>>>>>

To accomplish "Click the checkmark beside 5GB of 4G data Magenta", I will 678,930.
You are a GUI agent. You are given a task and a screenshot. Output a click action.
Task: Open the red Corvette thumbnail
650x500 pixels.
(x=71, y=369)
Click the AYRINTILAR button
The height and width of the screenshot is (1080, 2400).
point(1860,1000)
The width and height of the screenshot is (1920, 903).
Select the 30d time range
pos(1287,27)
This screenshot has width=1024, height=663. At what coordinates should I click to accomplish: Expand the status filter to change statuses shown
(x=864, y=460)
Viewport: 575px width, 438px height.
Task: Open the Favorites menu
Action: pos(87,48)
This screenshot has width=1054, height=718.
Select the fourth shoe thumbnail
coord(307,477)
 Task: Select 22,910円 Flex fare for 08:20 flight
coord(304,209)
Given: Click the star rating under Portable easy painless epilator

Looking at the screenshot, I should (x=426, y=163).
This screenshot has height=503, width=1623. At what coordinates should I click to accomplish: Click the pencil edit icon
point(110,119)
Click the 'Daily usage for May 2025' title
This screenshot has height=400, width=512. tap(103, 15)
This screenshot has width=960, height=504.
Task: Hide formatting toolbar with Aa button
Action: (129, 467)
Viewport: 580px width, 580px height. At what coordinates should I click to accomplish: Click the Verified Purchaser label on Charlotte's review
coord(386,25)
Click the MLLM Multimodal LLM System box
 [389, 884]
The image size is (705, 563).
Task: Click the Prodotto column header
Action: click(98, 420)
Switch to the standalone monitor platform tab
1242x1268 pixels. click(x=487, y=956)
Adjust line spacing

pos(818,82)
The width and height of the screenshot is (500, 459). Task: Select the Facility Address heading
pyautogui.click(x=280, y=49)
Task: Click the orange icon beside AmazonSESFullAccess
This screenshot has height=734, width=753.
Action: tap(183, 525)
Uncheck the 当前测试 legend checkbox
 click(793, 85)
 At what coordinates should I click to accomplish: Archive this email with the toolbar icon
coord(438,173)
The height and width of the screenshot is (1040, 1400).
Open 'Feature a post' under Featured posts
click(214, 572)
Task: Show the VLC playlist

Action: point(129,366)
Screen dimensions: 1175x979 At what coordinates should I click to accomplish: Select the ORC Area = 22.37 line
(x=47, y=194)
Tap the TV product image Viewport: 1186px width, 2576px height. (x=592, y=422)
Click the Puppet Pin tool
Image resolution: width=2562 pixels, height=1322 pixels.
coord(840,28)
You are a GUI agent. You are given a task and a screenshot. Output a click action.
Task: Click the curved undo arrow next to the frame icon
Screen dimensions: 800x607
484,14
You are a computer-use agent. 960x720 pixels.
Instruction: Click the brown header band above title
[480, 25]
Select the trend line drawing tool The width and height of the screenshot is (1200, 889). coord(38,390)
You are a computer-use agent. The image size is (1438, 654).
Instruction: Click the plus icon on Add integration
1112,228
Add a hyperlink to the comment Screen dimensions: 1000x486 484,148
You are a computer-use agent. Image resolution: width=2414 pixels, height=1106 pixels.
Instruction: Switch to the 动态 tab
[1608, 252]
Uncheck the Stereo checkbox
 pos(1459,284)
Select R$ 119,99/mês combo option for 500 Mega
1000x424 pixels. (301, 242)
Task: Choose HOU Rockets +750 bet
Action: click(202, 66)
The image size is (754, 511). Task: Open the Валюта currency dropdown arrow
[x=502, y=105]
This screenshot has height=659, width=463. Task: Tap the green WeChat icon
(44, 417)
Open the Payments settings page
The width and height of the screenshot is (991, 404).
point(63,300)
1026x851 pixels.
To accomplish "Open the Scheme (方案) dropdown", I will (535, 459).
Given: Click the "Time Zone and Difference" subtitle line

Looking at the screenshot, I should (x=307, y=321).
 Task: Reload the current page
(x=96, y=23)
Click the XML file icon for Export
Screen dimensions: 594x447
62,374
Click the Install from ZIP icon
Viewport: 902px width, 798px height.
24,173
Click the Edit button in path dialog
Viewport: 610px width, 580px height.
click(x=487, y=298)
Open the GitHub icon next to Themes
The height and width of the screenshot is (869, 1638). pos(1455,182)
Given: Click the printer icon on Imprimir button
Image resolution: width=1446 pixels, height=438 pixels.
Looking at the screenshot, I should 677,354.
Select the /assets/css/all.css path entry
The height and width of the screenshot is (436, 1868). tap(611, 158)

<<<<<

(SHORT EXERCISE) Display each line of the records that contains the string "next".

(PROBLEM SOLUTION)
Task: Click the curved undo arrow next to the frame icon
Open the GitHub icon next to Themes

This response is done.